REQUIREMENT:
Could you change every "computer-use agent" in the lines below to "screen assistant" and leave everything else untouched?

# Start of INPUT DATA

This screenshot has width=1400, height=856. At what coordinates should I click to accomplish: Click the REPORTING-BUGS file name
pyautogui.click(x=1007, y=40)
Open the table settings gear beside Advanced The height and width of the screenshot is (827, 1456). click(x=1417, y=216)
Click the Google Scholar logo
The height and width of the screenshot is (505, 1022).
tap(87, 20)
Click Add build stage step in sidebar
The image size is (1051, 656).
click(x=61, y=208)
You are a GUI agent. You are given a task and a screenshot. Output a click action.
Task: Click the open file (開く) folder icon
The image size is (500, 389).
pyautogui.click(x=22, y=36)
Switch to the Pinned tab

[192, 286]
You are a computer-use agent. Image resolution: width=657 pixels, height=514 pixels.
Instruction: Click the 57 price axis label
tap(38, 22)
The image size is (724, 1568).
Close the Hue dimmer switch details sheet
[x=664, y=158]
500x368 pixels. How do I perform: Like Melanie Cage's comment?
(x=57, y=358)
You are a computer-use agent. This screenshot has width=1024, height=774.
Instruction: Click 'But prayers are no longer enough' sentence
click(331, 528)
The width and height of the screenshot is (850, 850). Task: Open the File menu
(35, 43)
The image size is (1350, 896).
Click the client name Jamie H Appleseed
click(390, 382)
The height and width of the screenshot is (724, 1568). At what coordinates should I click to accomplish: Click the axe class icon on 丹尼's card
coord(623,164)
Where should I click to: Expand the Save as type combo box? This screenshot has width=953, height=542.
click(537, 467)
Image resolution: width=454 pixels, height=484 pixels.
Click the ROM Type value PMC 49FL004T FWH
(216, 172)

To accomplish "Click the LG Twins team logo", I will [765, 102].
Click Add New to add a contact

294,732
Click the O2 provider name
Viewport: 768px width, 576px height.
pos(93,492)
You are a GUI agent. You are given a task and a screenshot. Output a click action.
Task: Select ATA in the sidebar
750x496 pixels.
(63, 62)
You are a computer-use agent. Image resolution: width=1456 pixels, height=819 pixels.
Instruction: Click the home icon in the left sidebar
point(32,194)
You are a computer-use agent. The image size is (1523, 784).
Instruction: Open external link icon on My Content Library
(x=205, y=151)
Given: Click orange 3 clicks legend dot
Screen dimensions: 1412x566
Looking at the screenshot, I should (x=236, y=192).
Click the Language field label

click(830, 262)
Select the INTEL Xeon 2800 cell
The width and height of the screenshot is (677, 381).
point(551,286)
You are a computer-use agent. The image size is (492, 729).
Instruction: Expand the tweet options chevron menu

# End of INPUT DATA

WORKED SOLUTION:
This screenshot has width=1400, height=856. At what coordinates should I click to accomplish: Click the REPORTING-BUGS file name
pyautogui.click(x=1007, y=40)
Open the table settings gear beside Advanced The height and width of the screenshot is (827, 1456). click(x=1417, y=216)
Click the Google Scholar logo
The height and width of the screenshot is (505, 1022).
tap(87, 20)
Click Add build stage step in sidebar
The image size is (1051, 656).
click(x=61, y=208)
You are a GUI agent. You are given a task and a screenshot. Output a click action.
Task: Click the open file (開く) folder icon
The image size is (500, 389).
pyautogui.click(x=22, y=36)
Switch to the Pinned tab

[192, 286]
You are a screen assistant. Image resolution: width=657 pixels, height=514 pixels.
Instruction: Click the 57 price axis label
tap(38, 22)
The image size is (724, 1568).
Close the Hue dimmer switch details sheet
[x=664, y=158]
500x368 pixels. How do I perform: Like Melanie Cage's comment?
(x=57, y=358)
You are a screen assistant. This screenshot has width=1024, height=774.
Instruction: Click 'But prayers are no longer enough' sentence
click(331, 528)
The width and height of the screenshot is (850, 850). Task: Open the File menu
(35, 43)
The image size is (1350, 896).
Click the client name Jamie H Appleseed
click(390, 382)
The height and width of the screenshot is (724, 1568). At what coordinates should I click to accomplish: Click the axe class icon on 丹尼's card
coord(623,164)
Where should I click to: Expand the Save as type combo box? This screenshot has width=953, height=542.
click(537, 467)
Image resolution: width=454 pixels, height=484 pixels.
Click the ROM Type value PMC 49FL004T FWH
(216, 172)

To accomplish "Click the LG Twins team logo", I will [765, 102].
Click Add New to add a contact

294,732
Click the O2 provider name
Viewport: 768px width, 576px height.
pos(93,492)
You are a GUI agent. You are given a task and a screenshot. Output a click action.
Task: Select ATA in the sidebar
750x496 pixels.
(63, 62)
You are a screen assistant. Image resolution: width=1456 pixels, height=819 pixels.
Instruction: Click the home icon in the left sidebar
point(32,194)
You are a screen assistant. The image size is (1523, 784).
Instruction: Open external link icon on My Content Library
(x=205, y=151)
Given: Click orange 3 clicks legend dot
Screen dimensions: 1412x566
Looking at the screenshot, I should (x=236, y=192).
Click the Language field label

click(830, 262)
Select the INTEL Xeon 2800 cell
The width and height of the screenshot is (677, 381).
point(551,286)
You are a screen assistant. The image size is (492, 729).
Instruction: Expand the tweet options chevron menu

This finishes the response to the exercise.